De même l’excédent commercial mensuel était à +71,7 Mds de $ en novembre. Certes, en baisse par rapport aux +74,25 Mds d’il y a un an, et très inférieur aux prévisions optimistes de près de 83 Mds de $, mais le rétablissement par rapport aux 11,8 Mds de $ de mars 2021 est spectaculaire.
Au total, en 2021 les surplus approcheront les 700 Mds de $ dont près de 50% sont générés par le déséquilibre des échanges avec les États-Unis. Ils créent d’importantes réserves de change, dont le volume devrait être de nature à apaiser une partie des inquiétudes du pouvoir.
Au-delà des avantages d’un coût du travail encore inférieur à celui des pays occidentaux ayant généré l’exportation à des prix imbattables d’équipements informatiques, de microprocesseurs et de portables, les excédents se nourrissent aussi de la stabilité artificielle du taux de change du Yuan sous évalué, et du contrôle inflexible du compte de capital.

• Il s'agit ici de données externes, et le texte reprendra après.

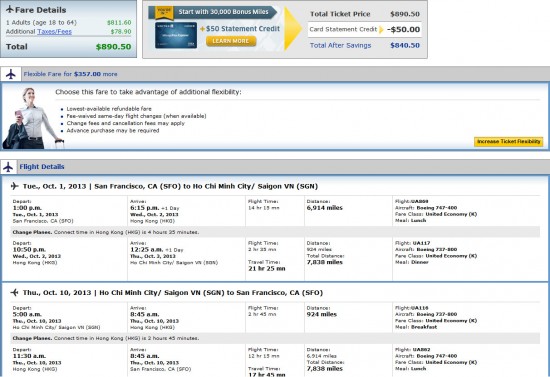Click the yellow arrow beside Card Statement Credit

[381, 29]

A ces raisons techniques liées au contrôle du Yuan s’ajoutent un large éventail d’autres facteurs, tous générateurs de surplus. Ils vont de l’importance du taux d’épargne, à l’habitude des opérateurs chinois d’investir à l’étranger, en passant par les distorsions des règles du marché nées de l’étroite connexion entre la politique et les affaires.